Dogs most commonly come in contact with the bacteria by licking urine off the grass, or drinking from puddles in the yard that have been contaminated with infected urine. Clinical signs are jaundice (yellowing of the skin, eyes), bloody urine, fever, lethargy, vomiting, inappetance, and kidney failure, and death. The incubation period in dogs is 2-20 days. In humans the signs include lethargy, fever, severe headache, chills, muscle aches, vomiting, diarrhea, and jaundice, and death. The incubation period in humans is 4-14 days. People who are exposed to contaminated water such as surfers, and professionals who are exposed to contaminated urine such as veterinarians, and slaughterhouse workers are most at risk.
Diagnosis is made from blood samples and fresh urine in early infections.

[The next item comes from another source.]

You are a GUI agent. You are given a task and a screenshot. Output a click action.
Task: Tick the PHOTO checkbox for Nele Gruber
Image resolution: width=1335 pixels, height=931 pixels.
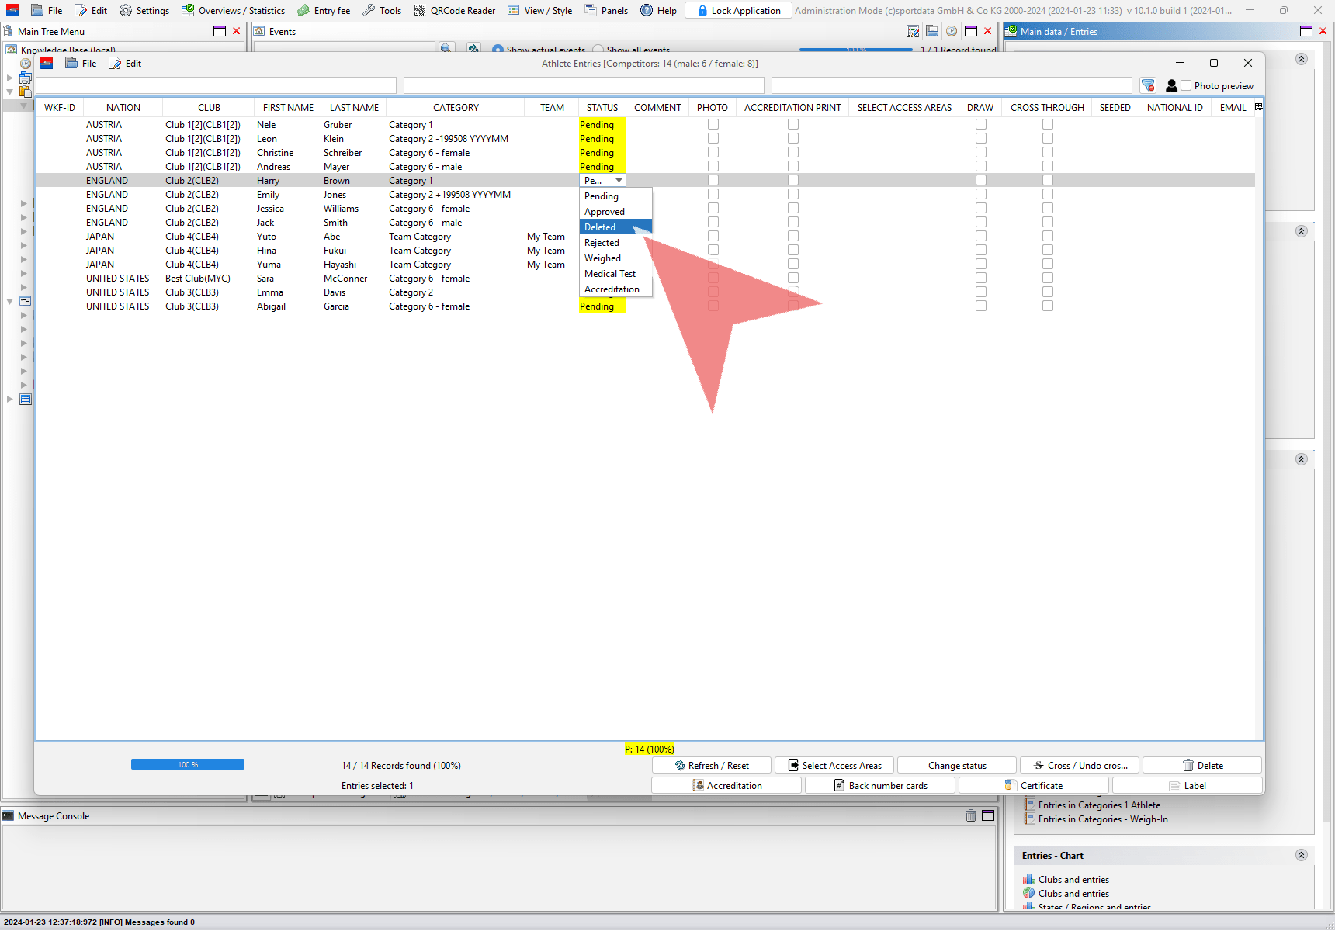point(713,125)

Treatment if caught early, is with antibiotics such as penicillin, and doxycycline. Penicillin is given initially to control shedding of the bacteria in the urine, then doxycycline is used to get rid of the carrier state. The key is prevention. There are no vaccines available for humans, but there are effective vaccines for dogs. The canine leptospirosis vaccine contains the 4 most common serovars, and is included in most distemper/parvo vaccine combination protocols. There are many veterinary practices that do not include leptospirosis vaccine in their annual vaccination protocol and 3 years ago we had 4 cases of leptospirosis.

Zoomed in picture of leptosporia under microscope.

Two of the dogs were not current on any vaccines, and the other two came from veterinary hospitals that did not include leptospirosis in their vaccine protocol. We were able to save two of the dogs. This also posed a significant risk to the owners’ health. We advised them to avoid contact with their dogs’ urine and confine the area where their dogs urinate to limit the area that could become contaminated. This past month we had 2 young dogs with unexplained kidney disease that were had not been vaccinated against leptospirosis by their previous vets and their owners spent some anxious moments while we waited for the leptospirosis titers to come in.

We strongly recommend that all dogs be vaccinated against leptospirosis annually to prevent this potentially fatal disease.